Meeting St. Therese of Lisieux

Converts to the Catholic faith (such as myself) sometimes have difficulty with aspects of Catholic piety known as sacramentals — the tactile, real-world things having to do with the faith.  We don't grow up with things like saints and relics and Mary; for me, having been raised Baptist, the Christian life was all about knowing the Bible, being nice to people, and not using bad words.  (Sex? "Um — well, no.  Just don't… uh… On second thought, read this — um, science-type book, and then we'll talk, OK?")

Although all those things describe a believer's behavior, the Christian faith for me was more an intellectual thing than a true lifestyle, a true way of being.  The experience described below is one of the doorways God provided for me to begin to understand how certain pieces of the Catholic way of life — spirit, soul, flesh, and the practice of good that results in holiness and peace — fit together.

In 1999, about 6 months after I became a Catholic, St. Therese of Lisieux's relics were touring the world.  She made a stop at a church near me called St. Joseph's in Vancouver WA, and I went up there to — I don't know, really — see her?  See what all the fuss was about, maybe.  Receive a blessing in a new sort of way, I hoped.

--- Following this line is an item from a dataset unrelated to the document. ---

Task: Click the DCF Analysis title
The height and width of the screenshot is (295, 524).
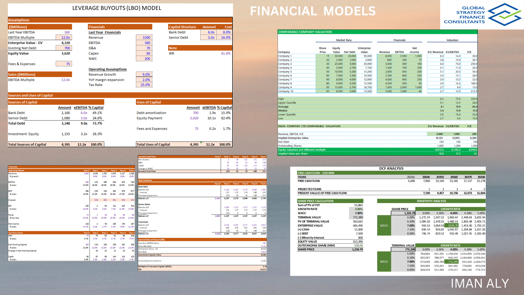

I drove up there (about half an hour's ride from Portland on the freeway) and stood in line outside the church for over an hour.  It was November; very cold and sprinking a little, but not raining hard, thank God.  I was standing next to two old ladies, and we struck up a conversation.  We talked for half an hour before we realized we were part of the same parish!  They were sweet and wonderful; sisters, one was widowed, but they were obviously very close.  They told me some about St. Therese, since I didn't know much of her story, and they gave me a pamphlet and a holy card with her picture.

 We finally got inside the church, and it was a big, long procession, a line filing down the aisle to the front and past the reliquary (a dark-colored wooden trunk) which contained her bones, and then up the far aisle and out again.  At various positions around the sanctuary, there were Knights of Columbus standing at attention and watching everything, guiding people around, and handing out single-stem roses.  I had heard of these folks, but I had never seen them do anything besides serve pancakes in the church fellowship hall before.  Here, they were all cleaned up and decked out in their full regalia — tailcoats, white shirts, colored sashes, ceremonial swords, and huge black Napoleon-shaped hats with colored plumes.  It almost looked weird and costumey, but then I realized that in this little world, the spiritual reality created by this strange intersection of history, mourning, hope, the sacred space, and the imagination, these guys were providing security for a visiting dignitary.  Ah.  The impression that settled on me was like the one you get at a really great "Roadside America" homespun tourist attraction — all the art, all the stuff, all the spectacle just bursts forth so honestly from the love of human hearts, you can't help but respect it, even if it seems tacky or bizarre at first glance.

Anyway, I slowly made my way up toward her.  As I approached, I saw people take things like medals, jewelry, papers, and pictures and press them up against the glass museum case that enclosed the reliquary.  All I could think of was the flower I'd been given by one of the Knights, and though I didn't really know the protocol for this sort of thing, I supposed it'd be okay if I just touched that to the glass.  (Looking back on it, I think anything I would have done would have been fine; it was people's personal expressions of devotion that they were enacting, after all.)

I arrived at the reliquary and stared at it for a moment, and then gingerly touched my flower to the glass.  I wondered if I'd miraculously be able to see inside, or if I'd hear her speak to me (with the answers to all my problems) in the same sort of way that I hear Jesus' voice in my heart, or what.  Nothing, except a small sense of excitement and warmth, like when you shake a celebrity's hand and say "I love your work", and you do sense a sincerity in their manner and response, but they're busy, after all, and there are so many other people…

If I could put the blessing I received into words, I think it came most from the way it led me to meditation on the Incarnation.  Here were the bones of a person who suffered and was made holy by God, a true temple of the Holy Spirit.  This didn't go away after her spirit left her body; she was somehow still there — a presence, a will, an intention. The holiness and integrity that Christ had given her somehow imprinted and soaked into those bones, leaving a spiritual aroma that attracted us all, that we sensed as we gathered in faith to honor her.  If I heard words from her in my heart, I guess they were, "Thanks for coming.  It's nice to meet you."  She seems to be someone who's willing to travel with those who suffer and wants to make a difference in people's lives, even after she's been dead almost 80 years.

Sometimes I pity those who know Jesus but don't realize the wealth of friendship and support we have through the heart of Christ in the communion of saints.  Then I realize, that never stopped the saints from loving us before.  It doesn't stop them now.  It can't; it never will.